Test animals / tissue source

Species:
human
Strain:
other: Not applicable
Details on test animals or tissues and environmental conditions:
TEST ANIMALS
Source: Oxford Eye Hospital
Age at study initiation:51 years
Weight at study initiation: Not mentioned
Fasting period before study: Not mentioned
Housing: Not mentioned
Diet (e.g. ad libitum): Not mentioned
Water (e.g. ad libitum): Not mentioned
Acclimation period: Not mentioned

Test system

Vehicle:
not specified
Controls:
not specified
Amount / concentration applied:
fluorescein 2% eye drops (Bausch and Lomb Minims®)
Duration of treatment / exposure:
30 seconds
Observation period (in vivo):
48 hour
Number of animals or in vitro replicates:
1 female
Details on study design:
A case of a 51-year-old woman who developed an anaphylactic reaction when she was administered fluorescein sodium 2% eye drops after cataract surgery is reported. This was the second time she had been exposed to fluorescein. She had brittle asthma and a history of anaphylaxis following exposure to a variety of drug and food allergens. She was successfully resuscitated and recovered completely over a period of two days

Results and discussion

In vivo

Results
Irritation parameter:
overall irritation score
Basis:
other: one person
Time point:
other: 30 seconds
Remarks on result:
other: Non irritating

Applicant's summary and conclusion

Interpretation of results:
not irritating
Remarks:
Migrated information Criteria used for interpretation of results: EU
Conclusions:
A case of a 51-year-old woman who developed an anaphylactic reaction when she was administered fluorescein sodium 2% eye drops after cataract surgery is reported. This was the second time she had been exposed to fluorescein. She had brittle asthma and a history of anaphylaxis following exposure to a variety of drug and food allergens. She was successfully resuscitated and recovered completely over a period of two days.
This is a rare case of anaphylaxis caused after topical application of fluorescein in the eye.
Executive summary:

Almost all patients with ocular problems are exposed to fluorescein in topical form, during routine ocular examination. A case of a 51-year-old woman who developed an anaphylactic reaction when she was administered fluorescein sodium 2% eye drops after cataract surgery is reported.

 

A 51-year-old English woman attended the Oxford Eye Hospital for a postoperative check-up two weeks after uneventful phacoemulsification cataract surgery that was performed under topical anaesthesia.
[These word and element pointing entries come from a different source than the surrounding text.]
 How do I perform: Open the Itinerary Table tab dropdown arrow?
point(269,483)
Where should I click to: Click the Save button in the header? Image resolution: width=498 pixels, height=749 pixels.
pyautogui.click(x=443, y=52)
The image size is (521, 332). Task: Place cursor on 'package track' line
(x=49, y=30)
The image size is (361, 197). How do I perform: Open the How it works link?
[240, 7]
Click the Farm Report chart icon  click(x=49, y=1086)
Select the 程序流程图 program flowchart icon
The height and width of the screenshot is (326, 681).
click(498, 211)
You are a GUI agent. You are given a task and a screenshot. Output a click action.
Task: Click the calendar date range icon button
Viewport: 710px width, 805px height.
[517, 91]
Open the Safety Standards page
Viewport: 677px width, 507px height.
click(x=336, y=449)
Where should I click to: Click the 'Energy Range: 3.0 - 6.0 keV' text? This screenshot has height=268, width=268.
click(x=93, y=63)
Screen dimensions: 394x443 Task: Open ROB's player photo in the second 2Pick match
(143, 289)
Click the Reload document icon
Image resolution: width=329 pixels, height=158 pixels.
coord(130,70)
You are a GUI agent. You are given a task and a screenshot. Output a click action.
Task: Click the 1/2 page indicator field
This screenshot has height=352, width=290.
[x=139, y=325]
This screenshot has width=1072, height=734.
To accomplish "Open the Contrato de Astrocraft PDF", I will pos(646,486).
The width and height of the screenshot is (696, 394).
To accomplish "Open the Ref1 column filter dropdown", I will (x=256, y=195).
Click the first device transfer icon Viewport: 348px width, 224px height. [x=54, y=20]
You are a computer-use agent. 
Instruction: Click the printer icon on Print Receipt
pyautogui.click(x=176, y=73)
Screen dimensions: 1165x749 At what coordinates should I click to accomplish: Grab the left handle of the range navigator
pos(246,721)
As part of the ophthalmic examination, fluorescein 2% eye drops (Bausch and Lomb Minims®) were administered topically into her operated eye in order to check the corneal wound integrity and measure the intraocular pressure. No other eye drops were instilled into her eye during her outpatient visit. Within 30 seconds of topical fluorescein administration, she developed acute dyspnoea, wheezing and tachycardia. Well-versed with the symptoms of the onset of anaphylaxis, she administered 0.6 mg intramuscular adrenaline from her auto-injector (EpiPen®). Venous access was obtained and the patient was given intravenous chlorpheniramine and oral prednisolone. Despite a good initial response, she deteriorated acutely within 30 minutes, with tongue swelling, airway obstruction, and subsequent loss of consciousness. Following appropriate resuscitation, she was transferred for further observation to the intensive care unit. She was discharged from our hospital after 48 hours.

 

This case illustrates how the administration of a seemingly benign fluorescein 2% eye drop can have serious consequences in a susceptible patient. The absence of an anaphylactic reaction when topical fluorescein is used for the first time does not preclude a life-threatening reaction from its subsequent administration in the same patient.